● Directions for this task: Transcribe every line from the one containing "The width and" to the end of the listing, exactly as written, and leave out the pictures.
(Beginning of Data to examine)
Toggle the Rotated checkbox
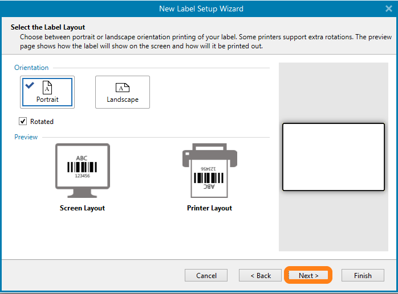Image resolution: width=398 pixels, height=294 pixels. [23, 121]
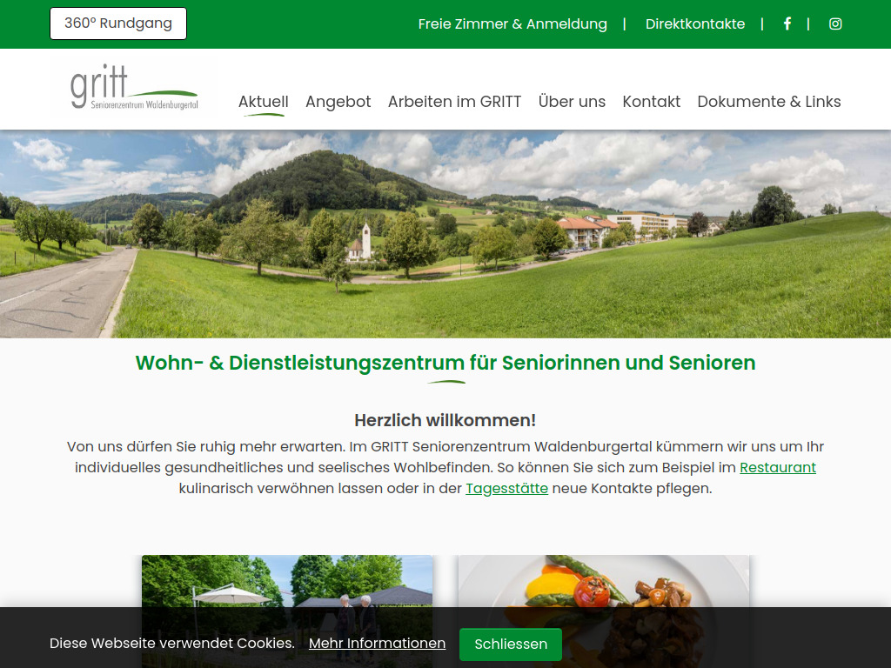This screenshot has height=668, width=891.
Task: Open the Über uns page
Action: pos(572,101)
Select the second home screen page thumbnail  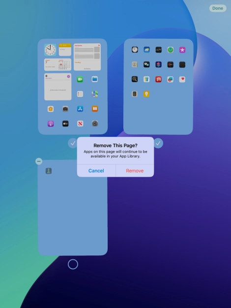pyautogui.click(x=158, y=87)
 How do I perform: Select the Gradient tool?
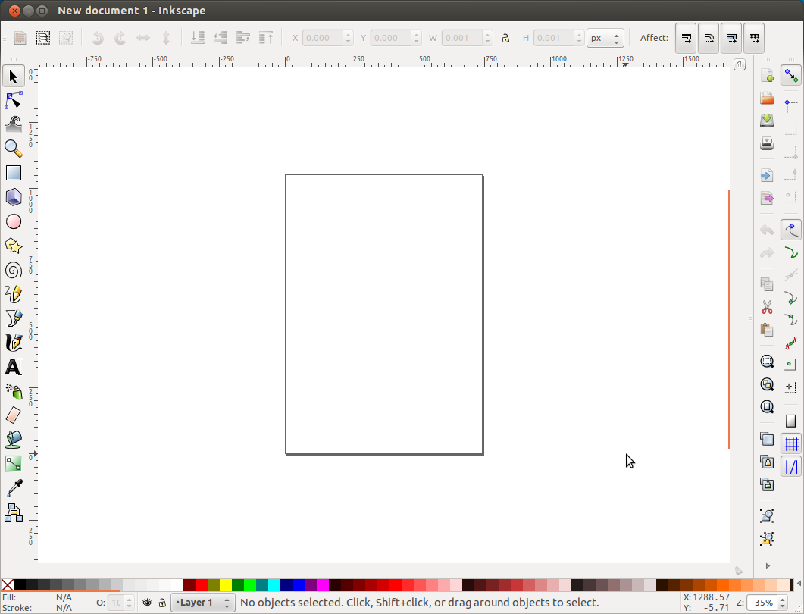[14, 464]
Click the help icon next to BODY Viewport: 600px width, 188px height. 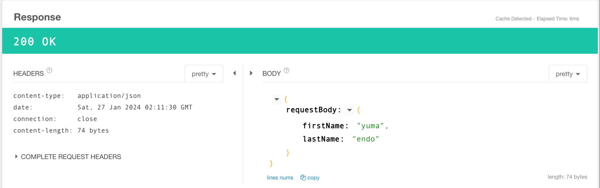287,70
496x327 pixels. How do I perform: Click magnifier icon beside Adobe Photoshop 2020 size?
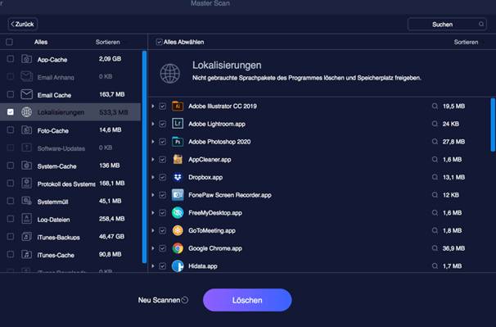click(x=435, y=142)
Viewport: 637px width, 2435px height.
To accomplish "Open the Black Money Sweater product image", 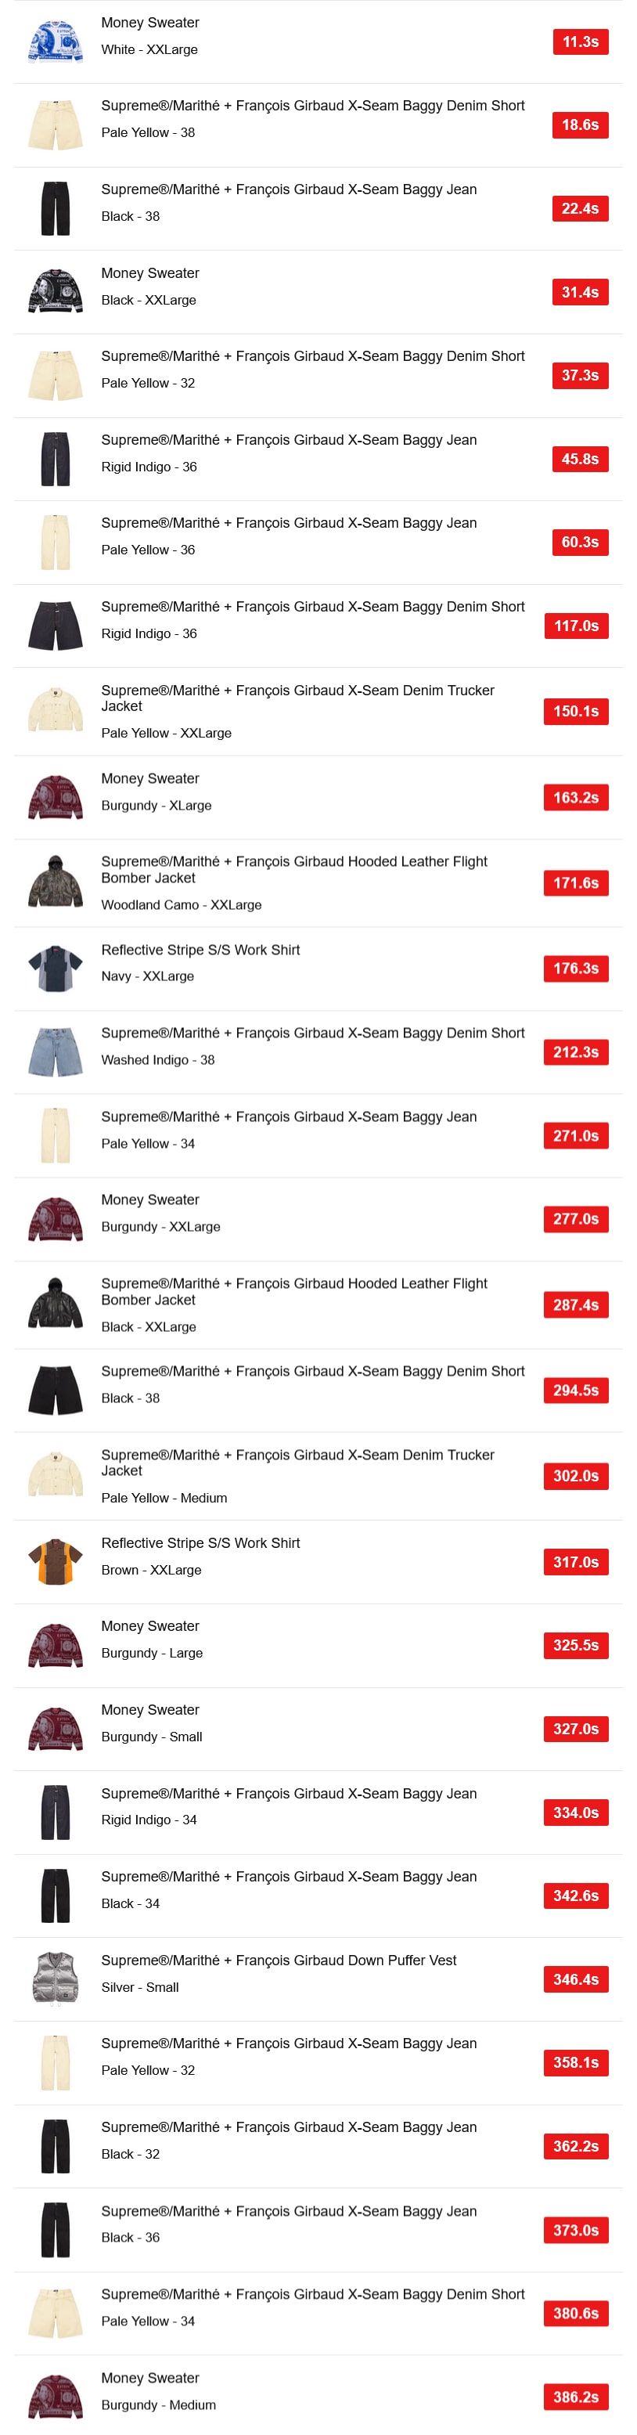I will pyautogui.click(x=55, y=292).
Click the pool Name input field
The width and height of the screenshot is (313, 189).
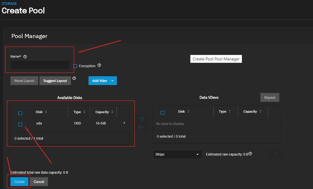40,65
(End of Data to examine)
● Finished task:
The width and height of the screenshot is (313, 189).
40,65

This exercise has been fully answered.